La Ragione, la filosofia, la scienza

La ragione, può essere pratica o teoretica Se pratica, è la facoltà del pensiero, propria solo dell’uomo, in grado soprattutto di determinare rapporti logici, formulare giudizi e, in genere, riguardare una operazione

Se teoretica, ossia la filosofia, è la facoltà dell’intelletto per mezzo della quale si esercita l’umano pensiero razionale, ovvero quello rivolto ad argomenti astratti, che fanno parte di un certo tipo di ragionamento, contrapposto alla sfera della irrazionalità.

La psicologia conoscitiva della mente porterebbe a ragionamenti più o meno corretti, in quanto ha una capacità di calcolo. La ragione, che deriva dal latino “ratio“, significherebbe, infatti, calcolo o rapporto. Cicerone, per primo, la usò per tradurre la parola greca “logos“, che non aveva altro significato che discorso.

Euclide, invece, la usò, partendo da premesse iniziali, per arrivare a conclusioni. Ed Aristotele distinse la ragione dall’intelletto, greco nous, partendo dalla considerazione di ragionamenti deduttivi, ossia dal generale per arrivare al particolare, e ragionamenti induttivi, dal particolare al generale.

Per meglio dire, l’intelletto è la facoltà, complementare, di percepire sensazioni esterne, trasformandole in idee. La ragione, poi, ha la possibilità di organizzare quelle idee, trasformandole in ragionamenti più complessi.

La filosofia è, come noto, lo studio di tutte le cose, reali o ipotetiche, allo scopo di comprenderne l’origine, la natura ed il fine. Ossia, è lo studio di tutto tramite procedimenti razionali, basati su logiche concettuali.

La scienza, invece, si distingue per lo studio di singoli settori del sapere, avvalendosi di calcoli materiali ed esperimenti. Le verità, cui vuole arrivare, devono avere sempre una dimostrazione razionale, una conferma.

E qui interviene la Matematica che è la sola scienza esatta, in cui, però, di una qualsiasi formula non si capisce mai di che sta trattando, proprio perché è una scienza formale.

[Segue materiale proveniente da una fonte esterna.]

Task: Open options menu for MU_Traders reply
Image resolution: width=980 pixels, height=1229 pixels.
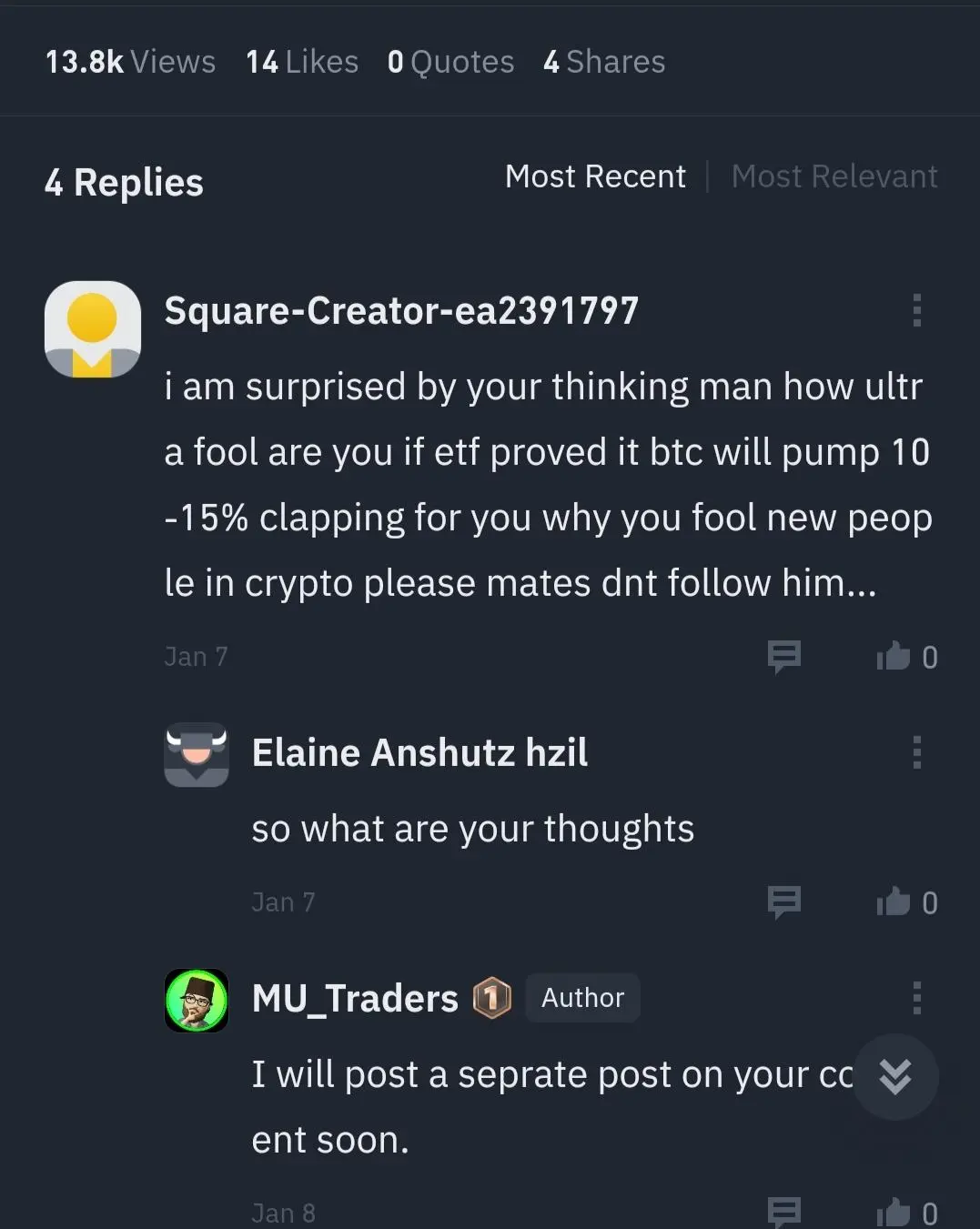Action: [916, 998]
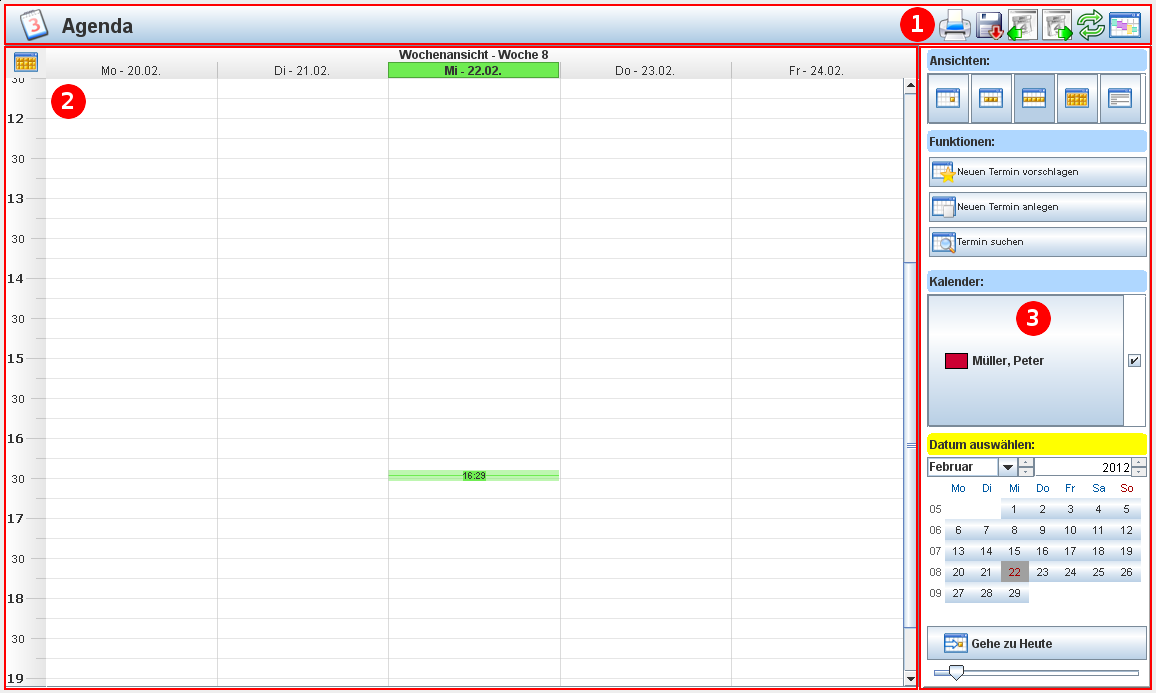Click Neuen Termin anlegen button
This screenshot has height=693, width=1156.
1037,207
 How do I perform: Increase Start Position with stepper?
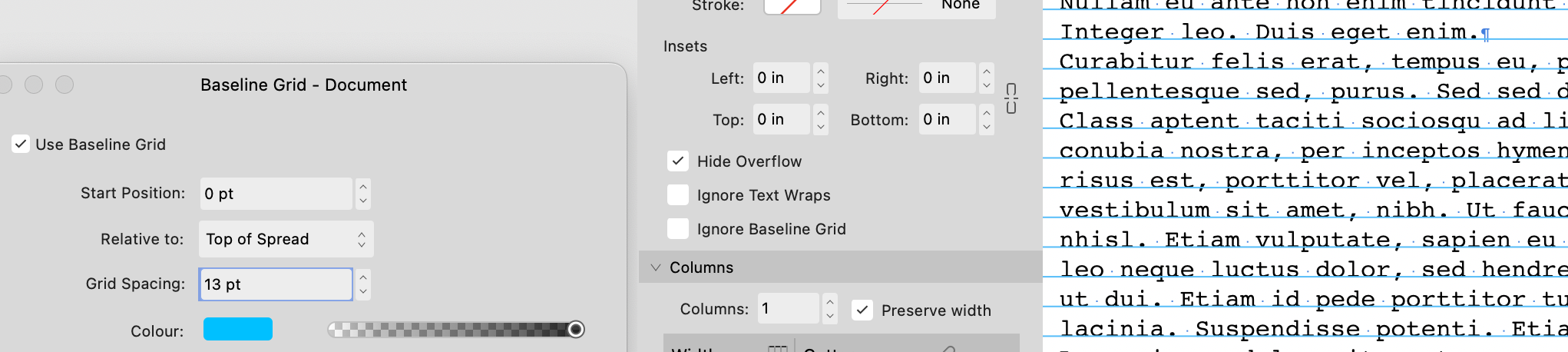pyautogui.click(x=363, y=186)
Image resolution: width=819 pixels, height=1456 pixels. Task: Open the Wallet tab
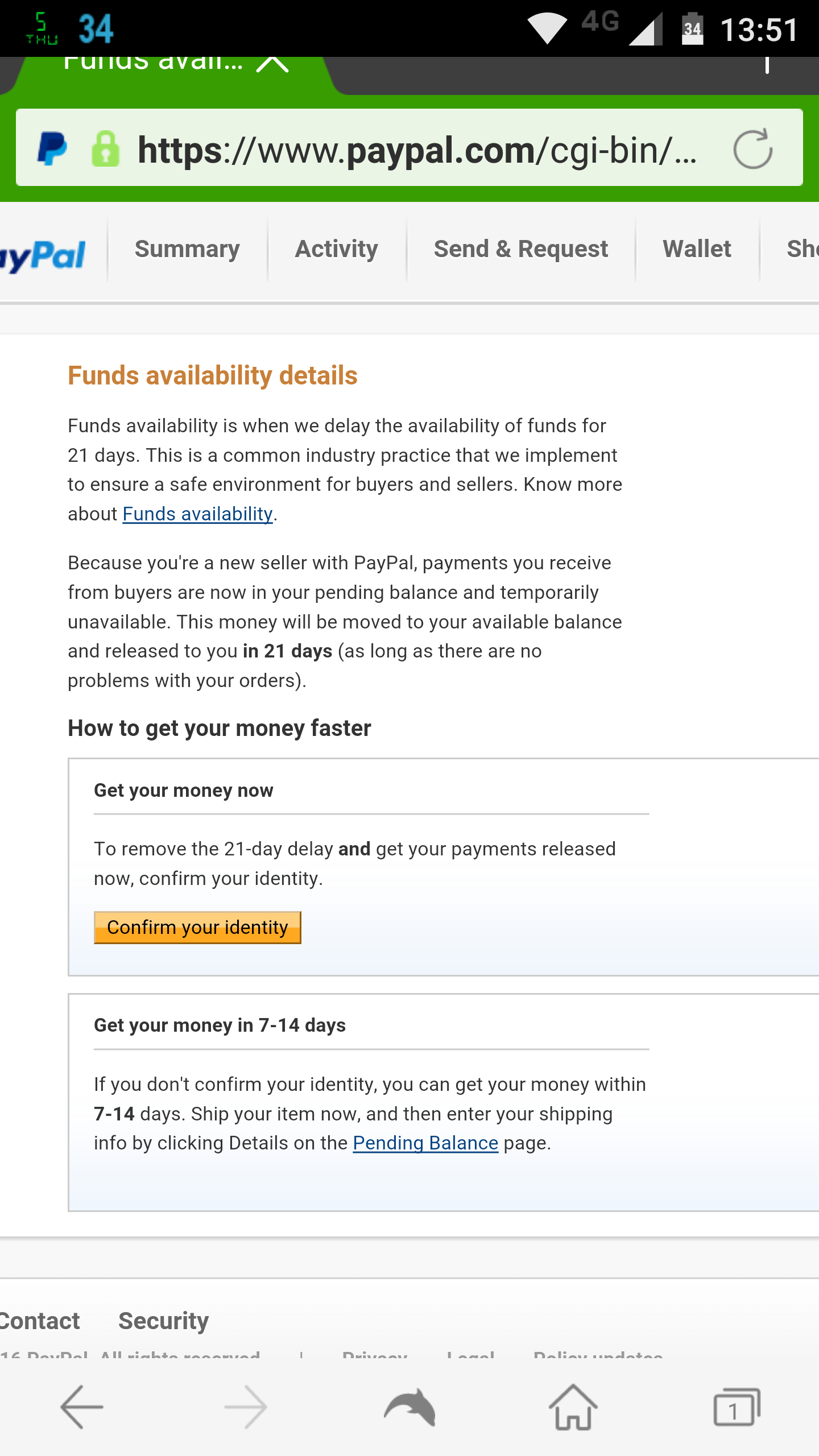click(697, 249)
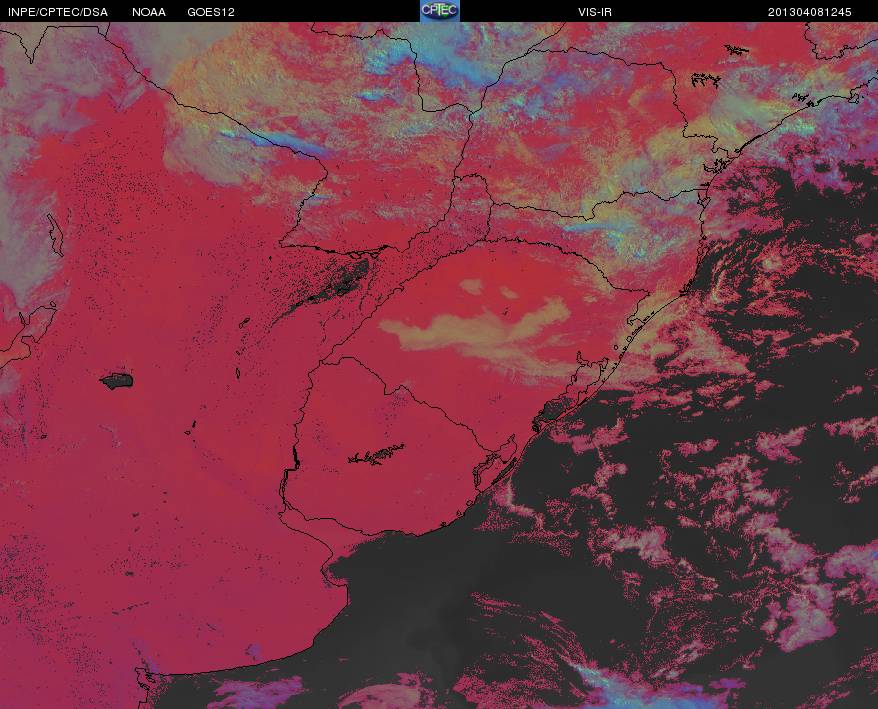Screen dimensions: 878x709
Task: Click the VIS-IR channel label
Action: pos(595,12)
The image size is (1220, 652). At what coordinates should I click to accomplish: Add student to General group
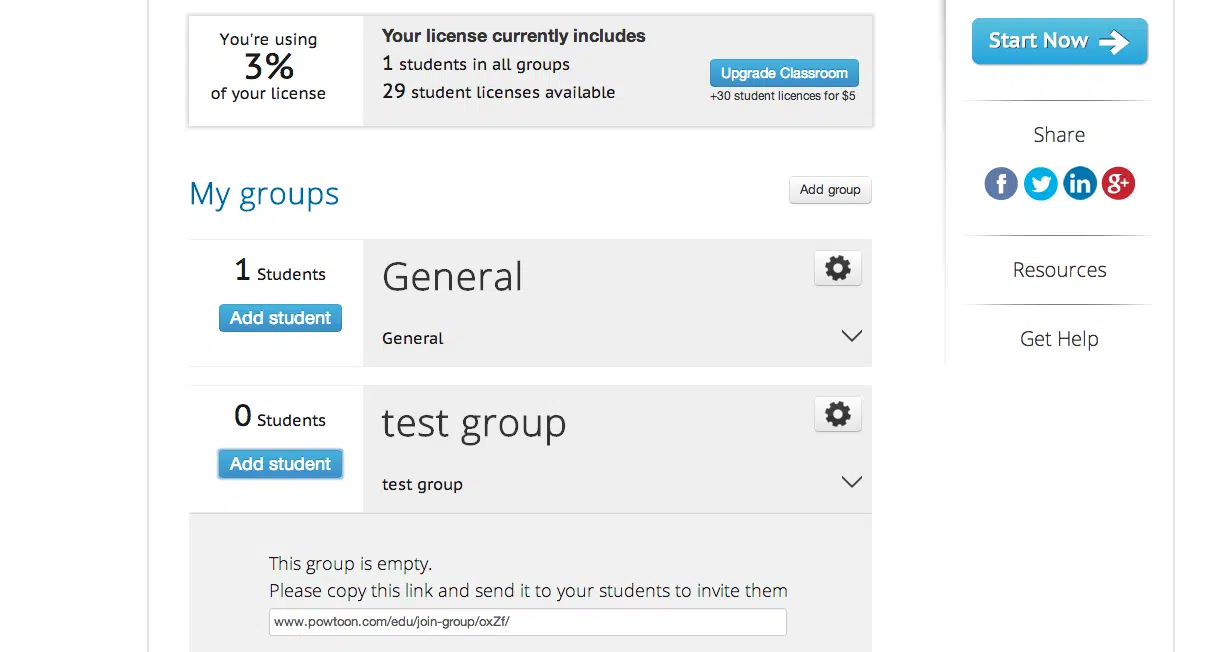point(280,318)
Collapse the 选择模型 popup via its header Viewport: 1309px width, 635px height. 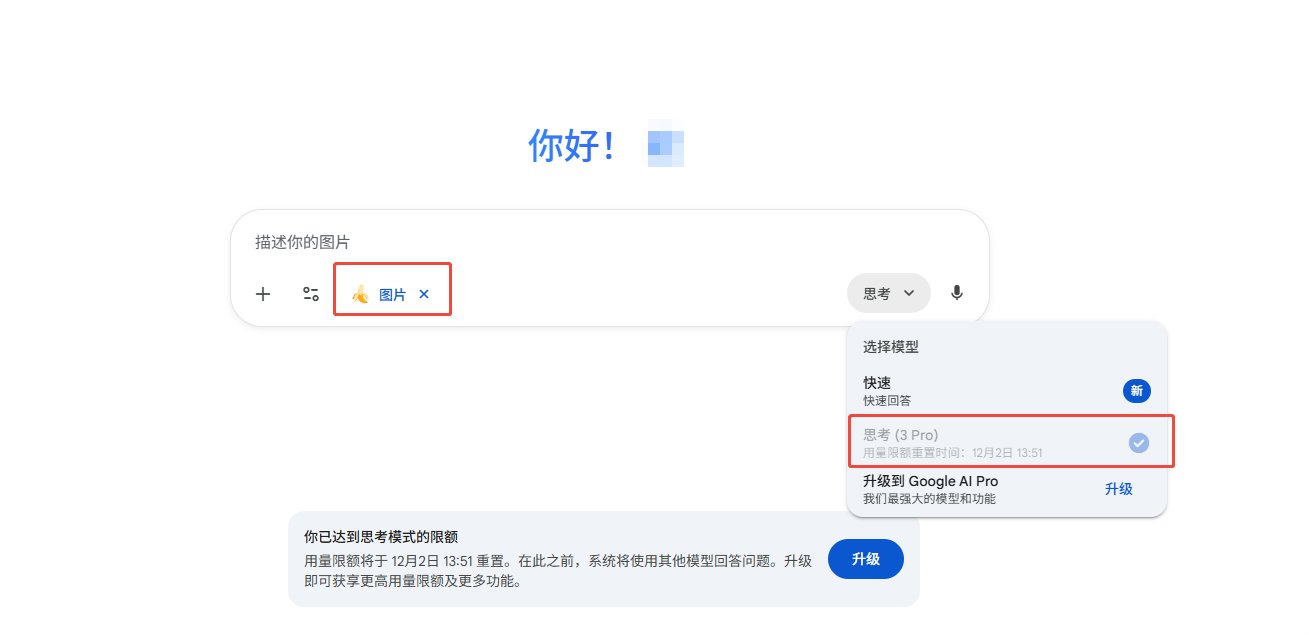tap(889, 347)
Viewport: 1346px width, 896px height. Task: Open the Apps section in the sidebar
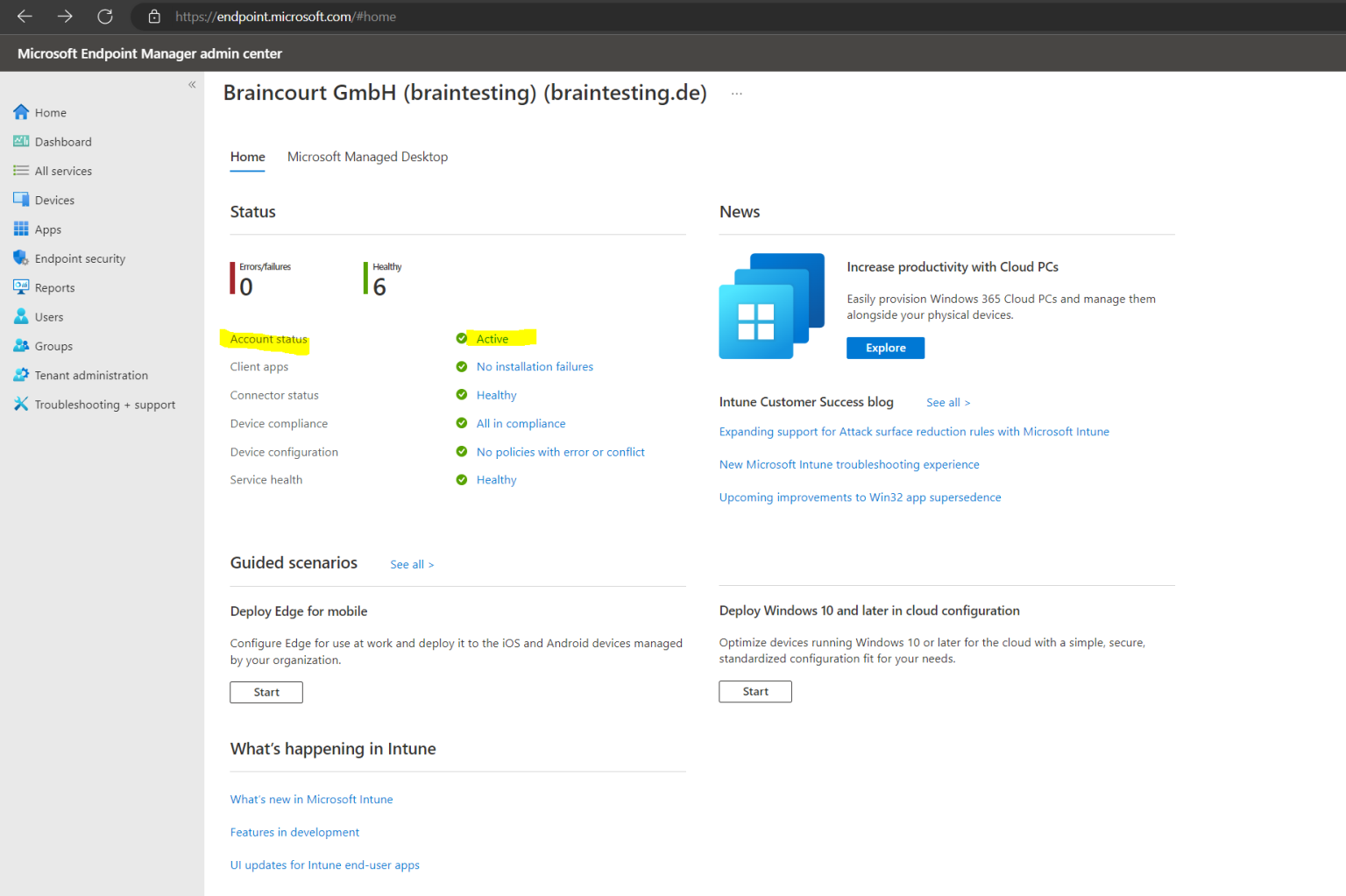coord(50,229)
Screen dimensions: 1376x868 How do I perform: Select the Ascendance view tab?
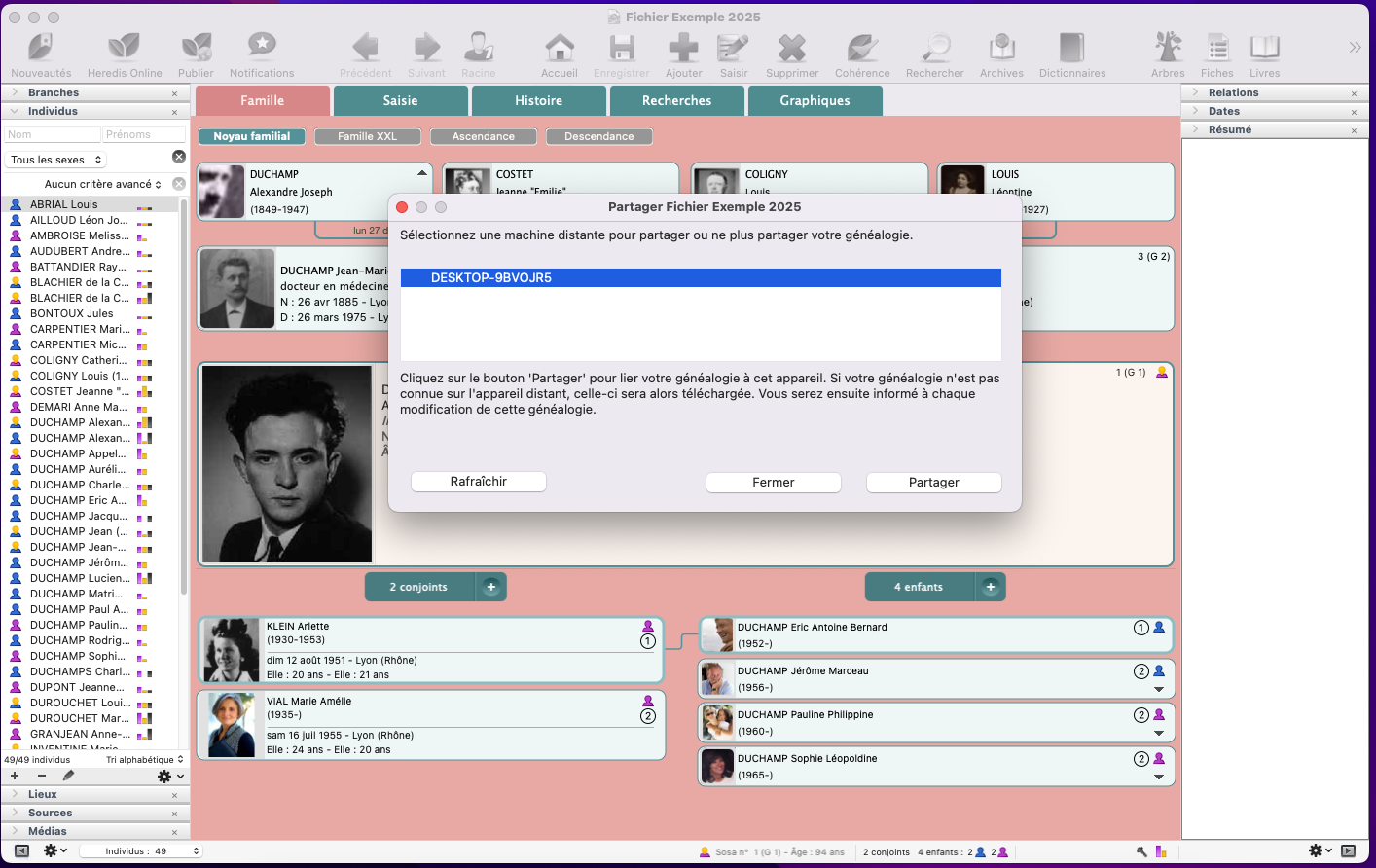pos(483,136)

Le verità sono sempre relative per coloro che accettano quei postulati posti come fondamento della matematica stessa.

Le scienze sperimentali utilizzano, invece, solo metodi sperimentali, (fisica, biologia), mentre le scienze astratte procedono per via logica deduttiva. La scienza formale è quella la logica, che studia le leggi del pensiero e del ragionamento, base del ragionamento matematico.

La comprensione della realtà che ci circonda, fisica per esempio, fa grande uso della matematica che, in questo caso, è lo strumento che la scienza deve utilizzare.

Come fatto storico, gli Egizi, nel 2900 a.C. furono i primi ad usare quello che sarà il futuro teorema del filosofo greco Pitagora. Anche i Mesopotamici, che non adoperarono la scala decimale , ma quella a base sessanta, impiegarono, come risulta da una tavoletta, lo stesso sistema egizio. Poi i Greci, con il teorema di Pitagora, nato, nel 600 a.C., dalla visione dalle mattonelle del salone di Policrate, lo usarono come applicazione di tutta geometria Euclidea. Agli Indiani, poi, viene riconosciuta la scoperta dello zero. Infine Romani e Arabi.

Usiamo questa digressione storica solo per rappresentare i passi fatti dal passato ai tempi attuali, in cui si è riusciti a trovare l’antimateria ed è in programma, al CERN di Ginevra, lo scontro fra materia ed antimateria, Big Bang, fenomeno avvenuto circa 15 miliardi di anni fa, come nascita dell’Universo.